In Thailand, there are three different New Year celebrations: Solar Calendar on Jan. 1, Lunar Calendar (aka Chinese New Year) usually sometime in February, and Songkran (aka Thai New Year) celebrated in April. Other than that, there are a handful of official Buddhist holidays, which all seem the same.
Unless you live near a big shopping mall in Bangkok, Christmas might just slip by without notice. The same goes for Thanksgiving, Fourth of July, and Easter. My mother used to live her life from one holiday to the next. She would be lost in Thailand.
What Thai’s People Time Perception Is All About
If you ask your housekeeper how long it will take to clean your apartment, they will give you an answer… But you shouldn’t be surprised if it takes half as long as estimated or four times longer. That estimate was for your foreigner-living-in-Thailand benefit. A Thai person is thinking, “It’s going to get done, so what’s the difference?”
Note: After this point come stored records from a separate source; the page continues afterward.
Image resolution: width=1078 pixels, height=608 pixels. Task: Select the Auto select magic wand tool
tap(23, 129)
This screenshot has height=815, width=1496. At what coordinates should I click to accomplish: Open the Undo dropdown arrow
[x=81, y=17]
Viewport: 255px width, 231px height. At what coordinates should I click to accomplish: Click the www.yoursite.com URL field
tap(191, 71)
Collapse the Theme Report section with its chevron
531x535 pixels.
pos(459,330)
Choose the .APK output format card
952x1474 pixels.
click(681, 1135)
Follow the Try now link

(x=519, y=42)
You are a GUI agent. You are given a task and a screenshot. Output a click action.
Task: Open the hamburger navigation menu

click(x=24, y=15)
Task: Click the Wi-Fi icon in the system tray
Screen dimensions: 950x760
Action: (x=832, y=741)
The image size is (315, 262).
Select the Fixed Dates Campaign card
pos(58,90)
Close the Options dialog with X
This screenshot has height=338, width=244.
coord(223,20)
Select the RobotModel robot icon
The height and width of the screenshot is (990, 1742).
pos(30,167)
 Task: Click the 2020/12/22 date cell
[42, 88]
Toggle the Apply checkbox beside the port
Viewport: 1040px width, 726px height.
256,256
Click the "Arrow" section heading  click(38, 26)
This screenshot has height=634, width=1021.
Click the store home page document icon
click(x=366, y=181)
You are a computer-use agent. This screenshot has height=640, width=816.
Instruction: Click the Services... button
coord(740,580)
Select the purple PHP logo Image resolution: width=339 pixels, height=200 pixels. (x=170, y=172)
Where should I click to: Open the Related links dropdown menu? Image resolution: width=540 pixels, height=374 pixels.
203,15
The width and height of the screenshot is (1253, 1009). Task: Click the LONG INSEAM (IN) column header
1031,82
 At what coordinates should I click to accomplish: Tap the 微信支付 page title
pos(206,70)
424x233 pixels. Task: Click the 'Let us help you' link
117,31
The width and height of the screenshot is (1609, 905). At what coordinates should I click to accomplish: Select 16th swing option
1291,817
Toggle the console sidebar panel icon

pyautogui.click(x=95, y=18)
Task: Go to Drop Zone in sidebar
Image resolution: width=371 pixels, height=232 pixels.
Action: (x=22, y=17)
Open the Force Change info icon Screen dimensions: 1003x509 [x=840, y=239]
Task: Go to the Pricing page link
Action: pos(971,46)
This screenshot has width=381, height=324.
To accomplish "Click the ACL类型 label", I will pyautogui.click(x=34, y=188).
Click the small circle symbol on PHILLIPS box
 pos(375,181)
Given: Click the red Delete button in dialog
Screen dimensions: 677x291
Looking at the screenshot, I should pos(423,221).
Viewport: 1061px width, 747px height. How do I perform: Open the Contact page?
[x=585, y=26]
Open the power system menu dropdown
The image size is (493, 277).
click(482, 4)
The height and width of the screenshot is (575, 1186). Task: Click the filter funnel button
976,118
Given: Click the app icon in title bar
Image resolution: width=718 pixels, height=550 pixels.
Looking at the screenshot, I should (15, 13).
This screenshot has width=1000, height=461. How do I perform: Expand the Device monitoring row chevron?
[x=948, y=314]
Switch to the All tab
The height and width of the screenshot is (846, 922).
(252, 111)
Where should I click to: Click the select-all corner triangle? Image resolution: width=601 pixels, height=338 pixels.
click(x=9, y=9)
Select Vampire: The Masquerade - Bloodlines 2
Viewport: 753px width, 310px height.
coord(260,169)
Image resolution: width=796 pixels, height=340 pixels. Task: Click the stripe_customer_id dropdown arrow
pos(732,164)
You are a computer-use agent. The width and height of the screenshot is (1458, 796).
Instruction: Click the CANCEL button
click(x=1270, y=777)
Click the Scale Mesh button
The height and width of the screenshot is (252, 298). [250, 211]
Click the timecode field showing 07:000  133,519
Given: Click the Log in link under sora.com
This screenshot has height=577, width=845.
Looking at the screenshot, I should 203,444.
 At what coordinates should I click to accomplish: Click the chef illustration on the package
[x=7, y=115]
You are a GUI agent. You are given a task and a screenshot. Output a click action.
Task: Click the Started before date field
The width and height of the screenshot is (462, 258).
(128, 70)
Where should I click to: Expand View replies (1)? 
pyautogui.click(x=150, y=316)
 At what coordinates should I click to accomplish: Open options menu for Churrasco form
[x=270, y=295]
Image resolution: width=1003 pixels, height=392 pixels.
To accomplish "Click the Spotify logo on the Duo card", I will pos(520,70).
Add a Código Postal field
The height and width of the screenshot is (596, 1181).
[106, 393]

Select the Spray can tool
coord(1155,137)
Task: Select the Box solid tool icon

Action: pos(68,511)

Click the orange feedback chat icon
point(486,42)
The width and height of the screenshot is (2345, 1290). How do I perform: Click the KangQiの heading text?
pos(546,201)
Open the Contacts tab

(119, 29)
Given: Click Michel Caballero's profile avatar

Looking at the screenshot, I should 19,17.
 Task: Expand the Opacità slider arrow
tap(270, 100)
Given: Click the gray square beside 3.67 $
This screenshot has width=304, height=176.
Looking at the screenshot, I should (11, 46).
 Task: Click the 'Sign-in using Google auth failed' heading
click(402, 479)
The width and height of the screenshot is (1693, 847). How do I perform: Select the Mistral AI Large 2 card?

Earlier this year, I hired a Thai contractor to renovate three bathrooms in my condo. When I asked him how long it would take, he said six weeks. After 20 years in this country, my ears heard 12 weeks, the logic being that they rarely go over double the time estimated. When the project dragged on for 16 weeks, nobody, including me, got upset. It got done, and that’s the important part.
These examples illustrate the difference in how we perceive time and how Thai people see it. We think about time as something we will eventually run out of. Thai people live like they have all the time in the world. They don’t mind waiting hours in line for something they really want. They don’t mind if you are two hours late for an appointment.
Time means nothing to people who believe in reincarnation.